* _REQUIRED WORK_: In the passage below on Pivotal's enterprise strategy, what is the name of the platform-as-a-service infrastructure that Pivotal will provide?

[begin SOURCE]

If you look at the way they do IT, it is significantly different than the way enterprises do IT. Specifically, they are good at storing large amounts of data and drawing information from it in a cost-effective manner. They can develop applications very quickly. And they are good at automating routines. They used these three capabilities together to introduce new experiences and business processes that have yielded — depended on how you want to count it — a trillion dollars in market value.

According to Maritz, the internet giants are a cut above everyone else with respect to data storage, data analytics, application development and automation. Enterprises, in contrast, leverage comparatively archaic IT infrastructures marked by on premise data centers and attempts to migrate to the cloud in conjunction with meager data analytics capability and poor or non-existent IT automation and orchestration processes. As a result, the enterprise market represents an opportunity to deploy technology platforms that allow for efficient storage, data integration across disparate data sources and interactive applications with real-time responses to incoming data as Maritz notes below:

It is clear that there is a widespread need emerging for new solutions that allow customers to drive new business value by cost-effectively reasoning over large datasets, ingesting information that is rapidly arriving from multiple sources, writing applications that allow real-time reactions, and doing all of this in a cloud-independent or portable manner. The need for these solutions can be found across a wide range of industries and it is our belief that these solutions will drive the need for new platforms. Pivotal aims to be a leading provider of such a platform. We are honored to work with GE, as they seek to drive new business value in the age of the Industrial Internet.

More specifically, Pivotal will provide a platform as a service infrastructure called Pivotal One that brings the capabilities currently enjoyed by the likes of Facebook and Google to enterprises in ways that allow them to continue their transition to cloud-based IT infrastructures while concurrently enjoying all of the benefits of advanced storage, analytics and agile application development. In other words, Pivotal One marks the confluence of Big Data, Cloud, Analytics and Application Development in a bold play to commoditize the IT capabilities held by a handful of internet giants and render them available to the enterprise through a PaaS platform.

[end SOURCE]
[begin GIVEN DATA]

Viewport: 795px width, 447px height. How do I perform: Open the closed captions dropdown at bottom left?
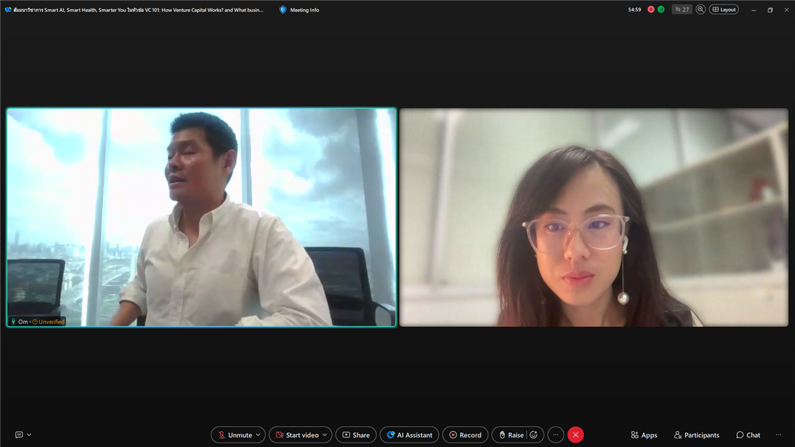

[end GIVEN DATA]

* _OUTPUT BELOW_: Pivotal One